Fig. 6.

NMDA receptor- and Ca²⁺-dependent signaling pathways are required for D₂-like antagonist-induced striatal H3 phospho-acetylation. (a) Immunoblots showing levels of H3pS10-acK14 and H4acK12 in striatum of rats treated first with saline or the NMDA receptor antagonist MK-801, followed after 15 min by a single dose of haloperidol or saline. Animals were sacrificed 30 min after the second injection. Notice that pre-treatment with MK-801 blocks the haloper-idol-induced increase in H3pS10-acK14. (b, c) Bar graphs summarizing levels of H3pS10-acK14 (mean ± S.E.M.) in (b) mice and (c) rats treated first with MK801 or saline followed by haloperidol or saline. (d) Representative immunoblots of primary striatal cultures treated with vehicle or glutamate for 30 min, with or without pre-treatment with MK-801 for 30 minutes.
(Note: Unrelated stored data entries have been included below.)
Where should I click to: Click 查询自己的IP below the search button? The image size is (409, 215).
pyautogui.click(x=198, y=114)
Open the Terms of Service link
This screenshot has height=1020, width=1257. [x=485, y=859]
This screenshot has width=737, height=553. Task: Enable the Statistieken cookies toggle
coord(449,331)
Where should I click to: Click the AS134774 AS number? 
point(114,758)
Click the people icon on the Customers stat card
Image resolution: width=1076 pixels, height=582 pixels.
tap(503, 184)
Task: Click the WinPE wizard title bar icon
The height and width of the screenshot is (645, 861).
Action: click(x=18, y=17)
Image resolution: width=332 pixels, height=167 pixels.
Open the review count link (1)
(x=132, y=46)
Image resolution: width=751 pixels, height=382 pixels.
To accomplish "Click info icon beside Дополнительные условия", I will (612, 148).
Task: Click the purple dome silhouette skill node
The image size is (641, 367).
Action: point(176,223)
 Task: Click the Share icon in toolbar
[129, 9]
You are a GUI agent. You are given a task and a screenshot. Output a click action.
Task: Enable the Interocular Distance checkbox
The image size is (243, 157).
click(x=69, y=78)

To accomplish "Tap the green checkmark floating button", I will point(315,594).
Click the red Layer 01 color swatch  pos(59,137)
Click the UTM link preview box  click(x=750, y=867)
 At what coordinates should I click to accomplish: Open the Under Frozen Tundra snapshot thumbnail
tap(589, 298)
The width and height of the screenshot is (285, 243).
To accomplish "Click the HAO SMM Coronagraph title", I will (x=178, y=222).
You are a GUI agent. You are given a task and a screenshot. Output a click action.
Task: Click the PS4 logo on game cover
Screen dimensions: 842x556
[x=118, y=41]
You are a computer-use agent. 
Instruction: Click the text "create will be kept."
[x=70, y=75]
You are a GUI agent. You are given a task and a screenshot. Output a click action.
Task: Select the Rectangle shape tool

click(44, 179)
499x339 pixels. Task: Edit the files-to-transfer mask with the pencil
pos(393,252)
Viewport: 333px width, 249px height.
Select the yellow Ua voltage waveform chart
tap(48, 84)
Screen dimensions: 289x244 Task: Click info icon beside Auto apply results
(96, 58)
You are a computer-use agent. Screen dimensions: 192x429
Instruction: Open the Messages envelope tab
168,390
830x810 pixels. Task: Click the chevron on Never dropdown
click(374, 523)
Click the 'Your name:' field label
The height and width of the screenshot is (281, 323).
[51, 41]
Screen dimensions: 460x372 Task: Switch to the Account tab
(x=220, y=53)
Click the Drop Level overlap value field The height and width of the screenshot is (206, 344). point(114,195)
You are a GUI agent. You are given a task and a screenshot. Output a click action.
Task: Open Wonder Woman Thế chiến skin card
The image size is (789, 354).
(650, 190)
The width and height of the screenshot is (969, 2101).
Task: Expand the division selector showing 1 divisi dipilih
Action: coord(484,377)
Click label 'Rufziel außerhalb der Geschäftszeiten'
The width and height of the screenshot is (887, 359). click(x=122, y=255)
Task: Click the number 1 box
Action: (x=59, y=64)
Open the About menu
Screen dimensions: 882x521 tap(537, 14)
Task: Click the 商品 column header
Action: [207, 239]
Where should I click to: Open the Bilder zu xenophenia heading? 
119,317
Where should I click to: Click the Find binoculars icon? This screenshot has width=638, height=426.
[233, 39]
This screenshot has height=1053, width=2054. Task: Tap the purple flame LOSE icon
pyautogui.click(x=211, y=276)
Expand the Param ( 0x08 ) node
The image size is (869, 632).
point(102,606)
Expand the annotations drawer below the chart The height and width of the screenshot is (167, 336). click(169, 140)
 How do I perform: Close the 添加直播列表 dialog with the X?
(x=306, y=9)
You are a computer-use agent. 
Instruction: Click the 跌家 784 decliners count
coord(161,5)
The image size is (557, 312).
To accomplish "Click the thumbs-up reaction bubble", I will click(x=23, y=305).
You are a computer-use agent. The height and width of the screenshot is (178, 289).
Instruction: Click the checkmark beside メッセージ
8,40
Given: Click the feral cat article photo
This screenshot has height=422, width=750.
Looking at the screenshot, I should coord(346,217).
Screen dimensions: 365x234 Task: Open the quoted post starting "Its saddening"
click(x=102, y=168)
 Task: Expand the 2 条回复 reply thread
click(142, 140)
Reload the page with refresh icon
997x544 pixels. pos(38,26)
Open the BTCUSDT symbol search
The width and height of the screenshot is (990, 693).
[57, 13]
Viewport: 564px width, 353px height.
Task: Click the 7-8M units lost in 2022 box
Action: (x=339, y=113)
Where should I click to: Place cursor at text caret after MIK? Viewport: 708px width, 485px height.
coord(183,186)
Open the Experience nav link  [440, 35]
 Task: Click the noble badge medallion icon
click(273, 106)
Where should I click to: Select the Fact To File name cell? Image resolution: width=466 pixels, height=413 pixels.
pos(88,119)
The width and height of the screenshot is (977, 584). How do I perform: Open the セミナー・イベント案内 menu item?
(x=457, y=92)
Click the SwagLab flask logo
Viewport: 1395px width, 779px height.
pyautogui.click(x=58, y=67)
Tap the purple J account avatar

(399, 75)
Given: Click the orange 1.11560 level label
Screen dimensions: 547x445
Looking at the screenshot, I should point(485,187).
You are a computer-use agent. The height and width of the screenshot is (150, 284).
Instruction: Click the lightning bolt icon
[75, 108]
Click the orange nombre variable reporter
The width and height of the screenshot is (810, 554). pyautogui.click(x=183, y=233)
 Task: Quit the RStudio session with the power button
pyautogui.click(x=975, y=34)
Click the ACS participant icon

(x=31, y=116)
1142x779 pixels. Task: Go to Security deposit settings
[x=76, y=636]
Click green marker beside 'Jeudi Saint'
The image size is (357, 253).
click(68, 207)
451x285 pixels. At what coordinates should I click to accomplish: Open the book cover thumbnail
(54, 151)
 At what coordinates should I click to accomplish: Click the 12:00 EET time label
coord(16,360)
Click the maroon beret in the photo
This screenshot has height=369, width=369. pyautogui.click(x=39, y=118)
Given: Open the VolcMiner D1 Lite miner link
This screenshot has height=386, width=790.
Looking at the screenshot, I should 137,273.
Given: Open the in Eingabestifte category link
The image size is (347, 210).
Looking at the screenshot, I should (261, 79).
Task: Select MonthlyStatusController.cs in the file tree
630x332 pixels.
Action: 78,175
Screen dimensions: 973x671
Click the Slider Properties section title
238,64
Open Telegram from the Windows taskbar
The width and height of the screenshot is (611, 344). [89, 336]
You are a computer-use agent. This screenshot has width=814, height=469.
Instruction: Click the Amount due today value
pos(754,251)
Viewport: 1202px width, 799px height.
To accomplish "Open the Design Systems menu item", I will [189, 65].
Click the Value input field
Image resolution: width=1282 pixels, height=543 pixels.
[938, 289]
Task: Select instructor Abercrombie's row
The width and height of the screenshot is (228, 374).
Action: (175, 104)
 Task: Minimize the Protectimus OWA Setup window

Notice that glutamate treatment increases levels of H3pS10-acK14, and notice that this effect is blocked by MK801. (e) Representative immunoblot of dissociated striatal culture treated with vehicle or the l-type Ca²⁺ channel agonist FPL 64176. (f) Levels of H3pS10-acK14 immunoreactivity in striatal cultures after treatment with vehicle, glutamate (±pre-treatment with MK-801) and FPL 64176. Notice that glutamate treatment upregulates H3pS10-acK14, and this is blocked by pre-treatment with MK-801. Notice further that the l-type Ca²⁺ channel agonist FPL 64176 upregulates H3pS10-acK14.